Missense mutations in the YWTD-EGF repeat region of LRP5 have been found both in the human autosomal-recessive disorder osteoporosis-pseudoglioma syndrome (18
) and the autosomal-dominant high-bone-mass trait (9
). Our present findings suggest possible functional consequences of these mutations in disease. Such mutations could alter the association or dissociation of LRP oligomers, which might influence the conformational switch mediated by Wnt ligands or the ability of the inhibitory ligand, Dkk-1, to downregulate the receptor through interactions with LRP (3
) and a recently identified coreceptor, kremen (30
). In fact, one report indicates that the YWTD-EGF repeat mutation at codon 171 in the high-bone-mass trait interferes with Dkk-1 function (9
).

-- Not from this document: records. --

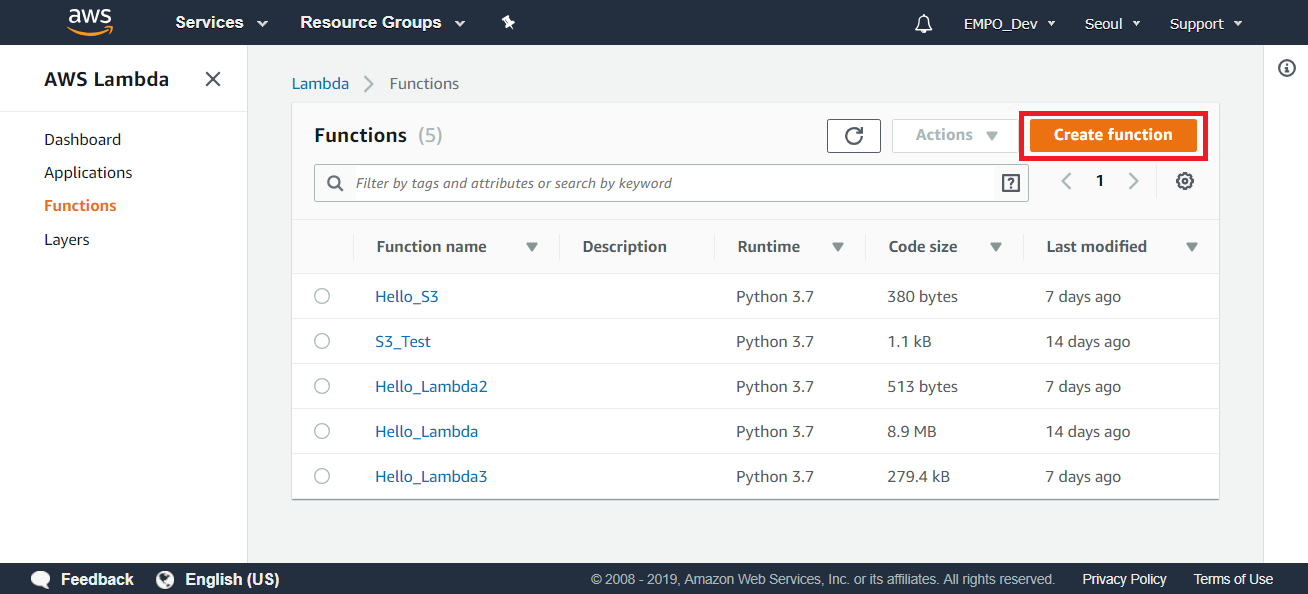Select the S3_Test function radio button
Viewport: 1308px width, 594px height.
[x=322, y=341]

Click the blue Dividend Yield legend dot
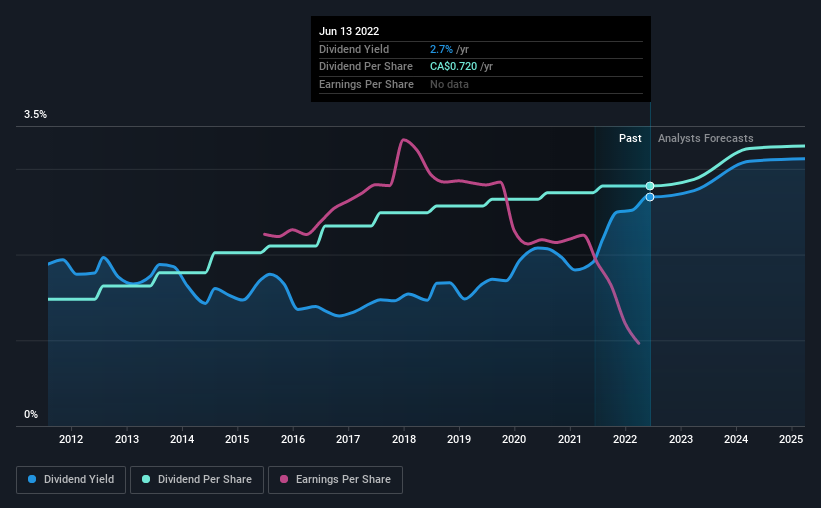coord(32,479)
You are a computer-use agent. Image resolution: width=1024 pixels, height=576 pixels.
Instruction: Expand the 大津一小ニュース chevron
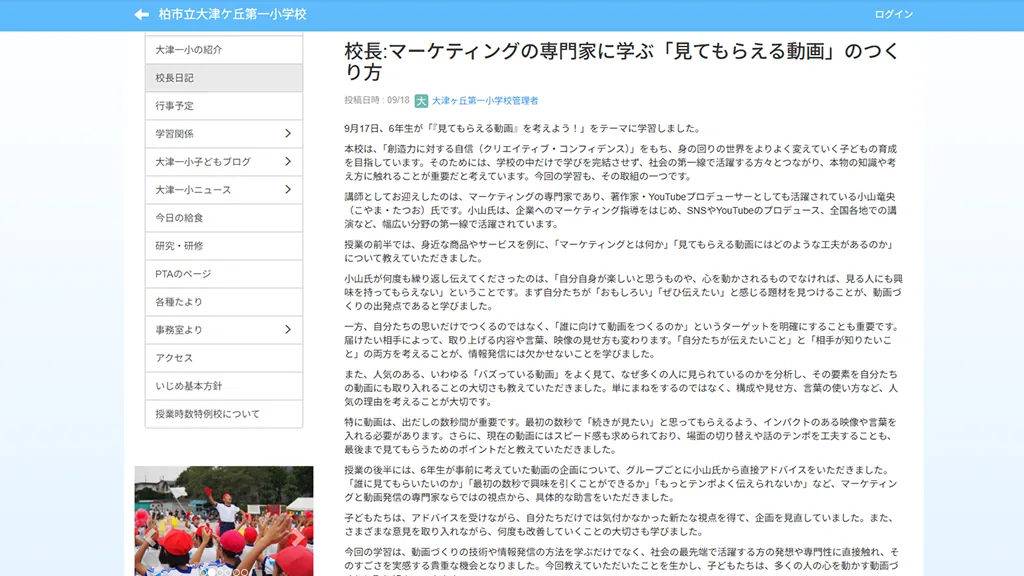tap(288, 189)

Constitutive activation of canonical signaling due to mutations in certain Wnt pathway components is etiologically involved in a number of human tumors (36
). Our present findings suggest that genetic lesions in the LRP receptor, which impaired its ability to form oligomers, might activate canonical signaling, making LRP a potential candidate for oncogenic activation in tumors.